This post is about scenarios 1 and 2 and the mega trend driving the challenges that lie ahead.

In it, we’ll discuss arguably the most powerful of Beef + Lamb’s seven forces of disruption – the rise of veganism, the redefinition of meat and the morality of farming in the age of alternatives.  This post will attempt to answer a simple question – is there an end to meat as we know it?

The following chapter looks at how the rise of another mega trend, the experience economy, represents a path forward for telling the New Zealand food story and serves as a playbook for transformative, sustainable and profitable land-use.

 
 

What if?

 
Each and every one of us has been born into a given historical reality, ruled by particular norms and values, and managed by a unique economic and political system. We take this reality for granted, thinking it is natural, inevitable and immutable.

The cold hand of the past emerges from the grave of our ancestors, grips us by the neck and directs our gaze towards a single future. We have felt that grip from the moment we were born, so we assume that it is a natural and inescapable part of who we are. Therefore we seldom try to shake ourselves free, and envision alternative futures.
— Yuval Noah Harari

In his books - Sapiens and Homo Deus – Yuval Noah Harari introduces the intersubjective. Shared narratives that bind societies together, encouraging co-operation and ultimately progress.

Intersubjectives built the human world.

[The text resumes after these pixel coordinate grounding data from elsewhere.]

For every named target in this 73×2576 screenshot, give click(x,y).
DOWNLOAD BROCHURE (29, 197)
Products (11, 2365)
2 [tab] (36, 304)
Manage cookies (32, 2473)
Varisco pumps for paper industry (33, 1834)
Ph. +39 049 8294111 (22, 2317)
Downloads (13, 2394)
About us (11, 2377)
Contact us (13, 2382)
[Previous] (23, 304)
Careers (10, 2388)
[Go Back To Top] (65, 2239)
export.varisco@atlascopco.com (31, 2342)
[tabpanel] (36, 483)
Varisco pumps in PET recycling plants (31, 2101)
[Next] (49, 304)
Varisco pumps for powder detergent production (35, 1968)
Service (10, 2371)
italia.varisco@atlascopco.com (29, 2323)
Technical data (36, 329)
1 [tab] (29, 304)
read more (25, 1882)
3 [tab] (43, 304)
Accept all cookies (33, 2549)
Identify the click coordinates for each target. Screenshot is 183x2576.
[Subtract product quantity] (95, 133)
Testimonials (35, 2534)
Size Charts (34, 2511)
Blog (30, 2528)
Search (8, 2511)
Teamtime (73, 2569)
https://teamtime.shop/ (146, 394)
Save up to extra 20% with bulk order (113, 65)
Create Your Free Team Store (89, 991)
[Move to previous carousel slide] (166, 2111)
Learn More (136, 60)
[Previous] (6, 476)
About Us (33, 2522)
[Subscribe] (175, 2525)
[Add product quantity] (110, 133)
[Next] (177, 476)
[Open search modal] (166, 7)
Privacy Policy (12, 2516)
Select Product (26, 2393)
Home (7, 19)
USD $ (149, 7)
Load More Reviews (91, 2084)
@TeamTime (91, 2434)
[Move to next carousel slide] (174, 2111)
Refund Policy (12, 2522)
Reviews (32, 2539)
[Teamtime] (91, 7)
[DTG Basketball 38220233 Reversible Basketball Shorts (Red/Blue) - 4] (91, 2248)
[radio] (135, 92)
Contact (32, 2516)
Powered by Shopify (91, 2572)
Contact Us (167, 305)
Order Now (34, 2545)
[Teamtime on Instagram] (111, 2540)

Examples include mass reverence of the Greek Gods, the authority of the nation state and trust in the liberal democratic order. Intersubjectives are incredible forces, capable of starting wars and forging empires. At the same time malleable and destined to change over time.

In our time, we can see intersubjective core beliefs transformed in mere decades – usually for the better. When Martin Luther King said that the arc of history is long, but it bends toward justice, he was talking about our propensity to shape and shift our own intersubjectives based on the fierce urgency of the right thing to do.

Take gay marriage. Inconceivable 15 years ago, now a reversal is unthinkable. Closer to the farm is the rise of free-range eggs. The category, practically non-existent a few decades ago, now dominates consumer tastes. By the late 2020’s, when New Zealand’s supermarkets phase out all caged products, a new egg intersubjective will reign. Free range or bust.

Pushed by activists, propelled by media and pulled by the changing nature of our morality – it’s important to understand that the core beliefs we accept as right, just and normal might not always be that way.

As a farm boy and a rural professional, this is hard for me to say, but I think the longest standing intersubjective of all – animal agriculture - is destined for a dramatic redefinition.

Animal agriculture is the backbone of rural NZ and central to everything from our economic system, to our landscape and national identity. Despite recent tussles over the non-existent urban-rural divide, water use and the like, we are all inextricably tied to the humble dairy cow, cattle beast and sheep.

It’s hard to imagine losing all that.

But we have to.  

We have to accept that our agricultural model now has fundamental weaknesses in the face of rapid social and technological change. When I hear things like “there will always be a market for real meat”, I hear an assumption based on personal experience. I hear denial because the alternative just doesn’t seem feasible. I don’t know what the future of meat will be, but I know that we can’t ignore the worst-case scenario just because it doesn’t feel right.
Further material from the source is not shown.